Rosetta is the key to Apple’s transition away from Intel processors and to its own silicon. According to reviewers, Apple nailed it, creating an emulator that runs non-native apps with a minimal hit on performance.
“We tried a mix of both new apps built for the M1 chip, as well as legacy apps built for Intel Macs, and running via Rosetta, and there was no noticeable difference in terms of performance. The fact that you can seamlessly run older apps on the new MacBook Air really is commendable,” writes Matt Hanson for TechRadar.
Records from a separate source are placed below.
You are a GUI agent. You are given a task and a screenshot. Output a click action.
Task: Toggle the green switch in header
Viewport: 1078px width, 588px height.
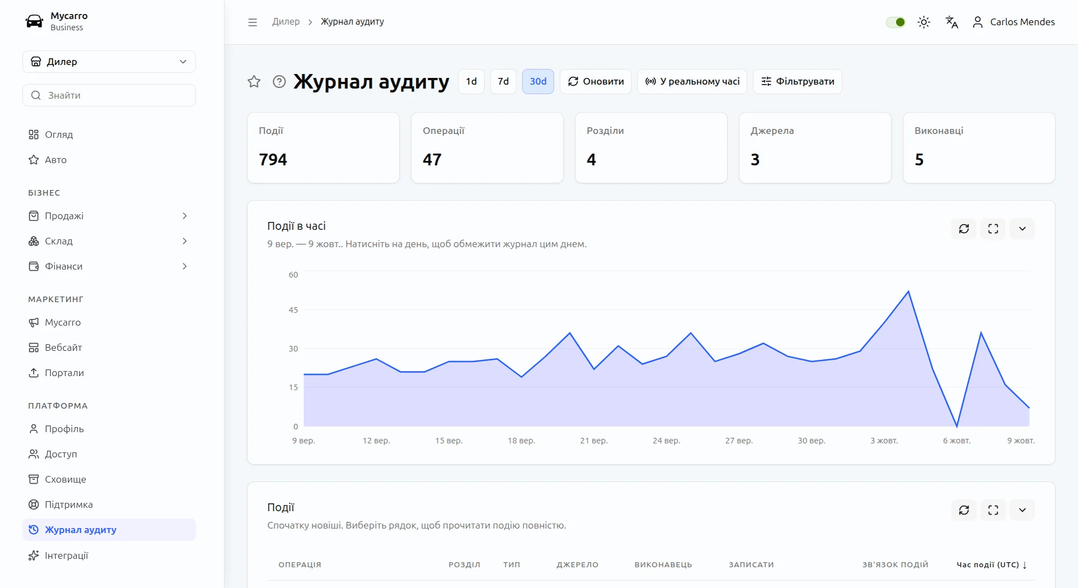896,22
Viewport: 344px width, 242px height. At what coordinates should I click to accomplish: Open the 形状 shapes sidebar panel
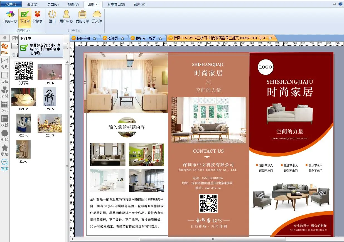point(5,136)
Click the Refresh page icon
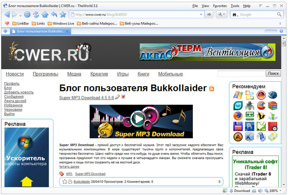Screen dimensions: 288x195 pyautogui.click(x=36, y=14)
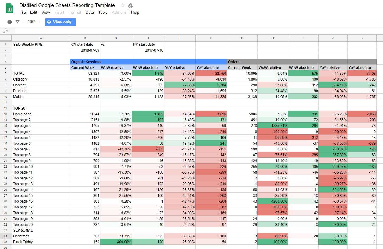This screenshot has height=249, width=383.
Task: Select cell B6 containing 63,321
Action: [85, 73]
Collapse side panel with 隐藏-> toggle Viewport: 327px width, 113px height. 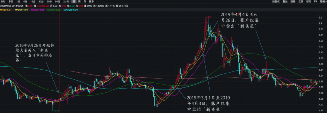pos(323,2)
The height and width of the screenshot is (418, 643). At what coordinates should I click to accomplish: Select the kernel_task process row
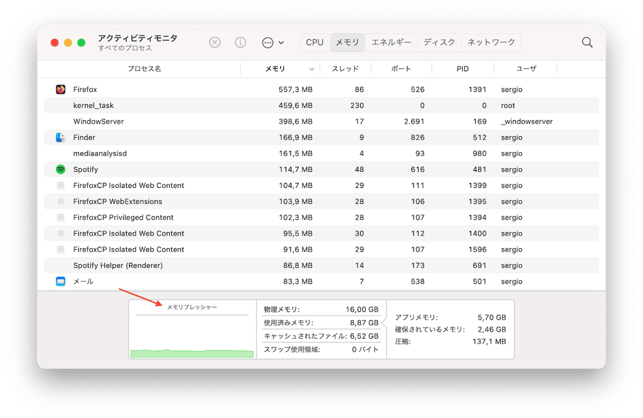(x=94, y=105)

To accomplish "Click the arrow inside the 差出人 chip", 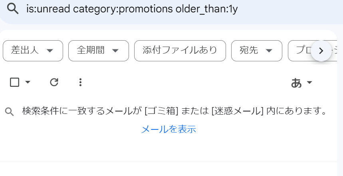I will click(x=50, y=51).
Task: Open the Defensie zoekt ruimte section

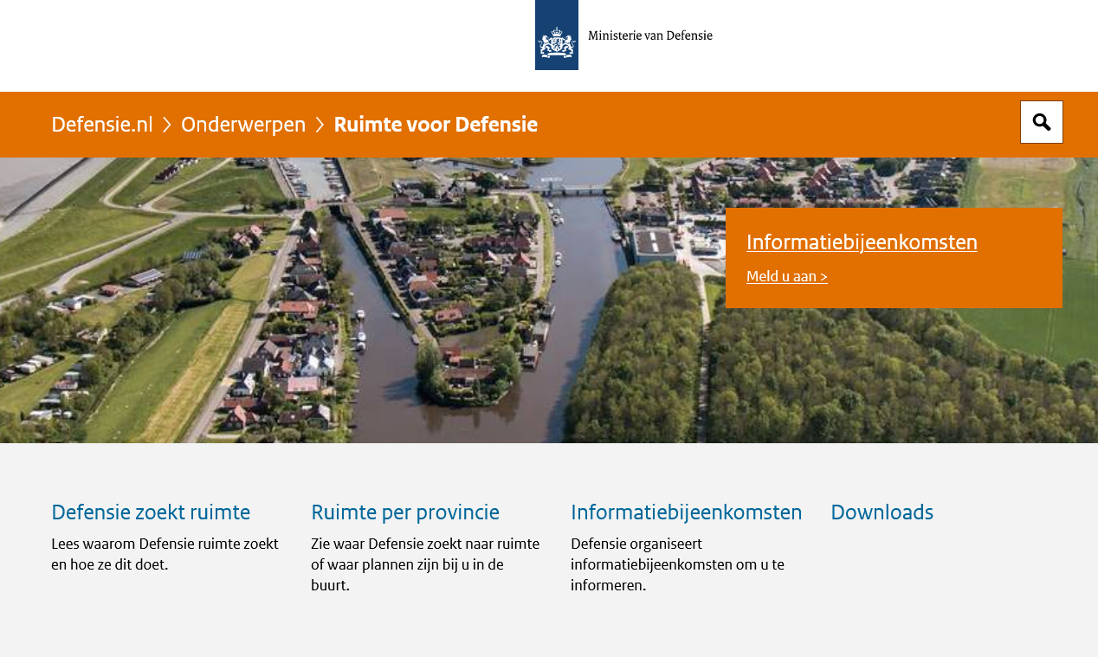Action: point(151,512)
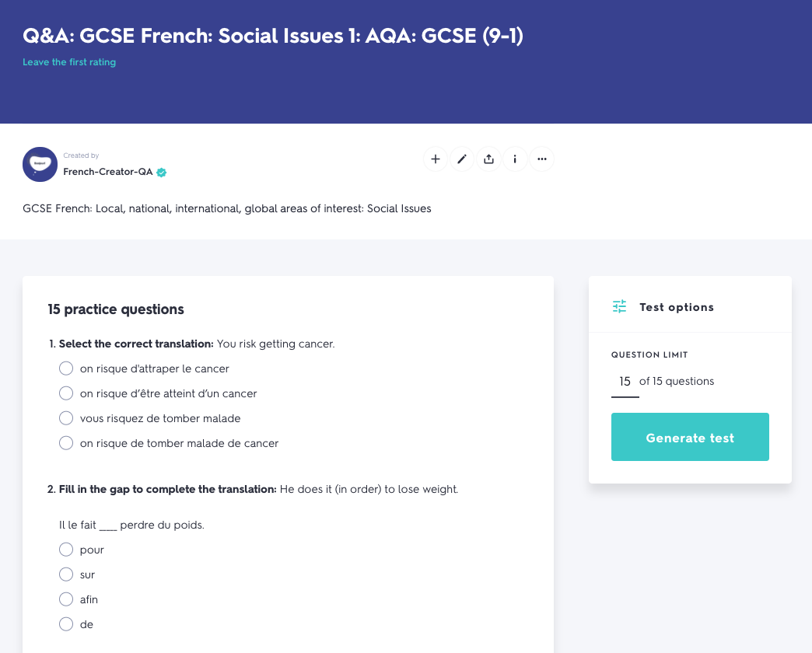The width and height of the screenshot is (812, 653).
Task: Select the pencil edit icon
Action: 461,159
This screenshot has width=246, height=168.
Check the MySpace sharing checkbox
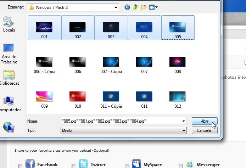(x=127, y=166)
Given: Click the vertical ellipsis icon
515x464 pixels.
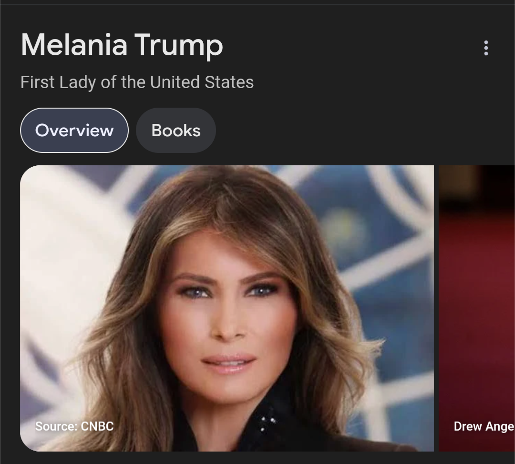Looking at the screenshot, I should [x=486, y=48].

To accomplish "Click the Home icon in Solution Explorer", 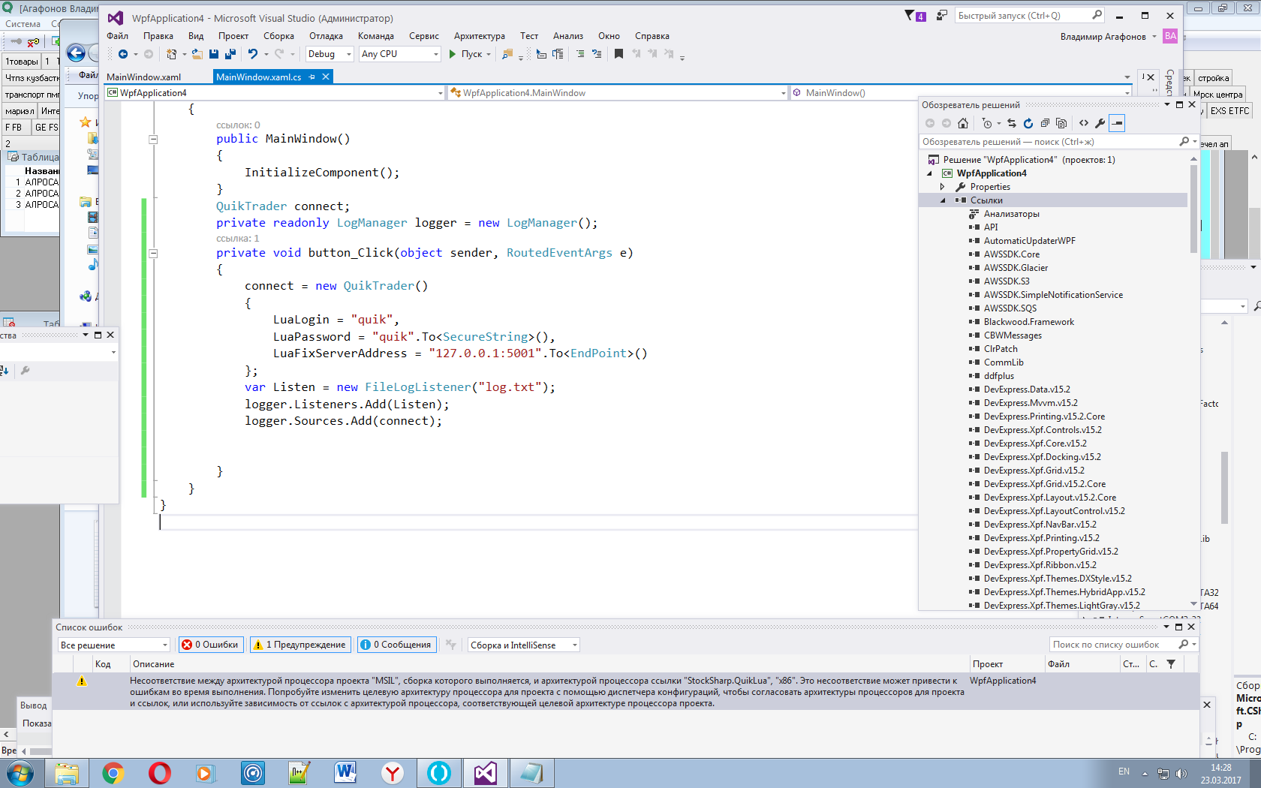I will [x=963, y=123].
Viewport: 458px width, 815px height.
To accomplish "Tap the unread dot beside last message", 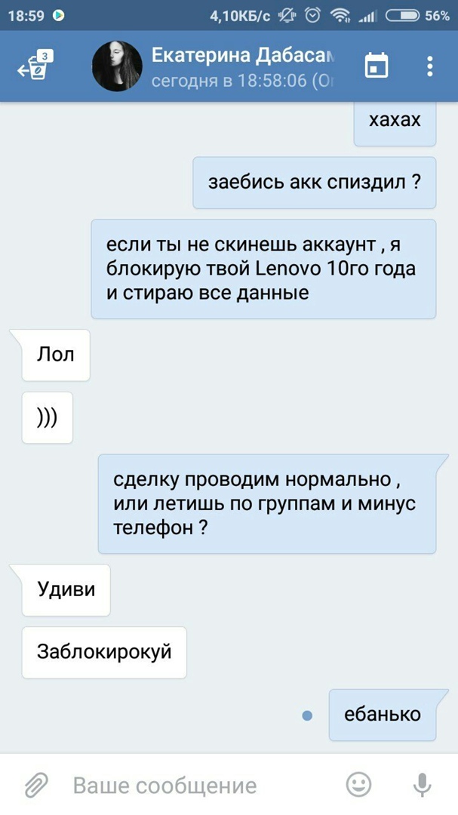I will [x=307, y=715].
“But the real nut of it is that it has managed to make a chip so powerful that it can take the approximately 26% hit (see the following charts) in raw power to translate apps and still make them run just as fast if not faster than MacBooks with Intel processors,” writes Matthew Panzarino for TechCrunch.
“The good news is, every single app I tried ran absolutely fine with Rosetta2 emulation. You just download the app, run it, and it’s like nothing has changed. There can be a small delay when you first run some apps, but it’s smooth sailing after that,” writes Jason Cross for MacWorld.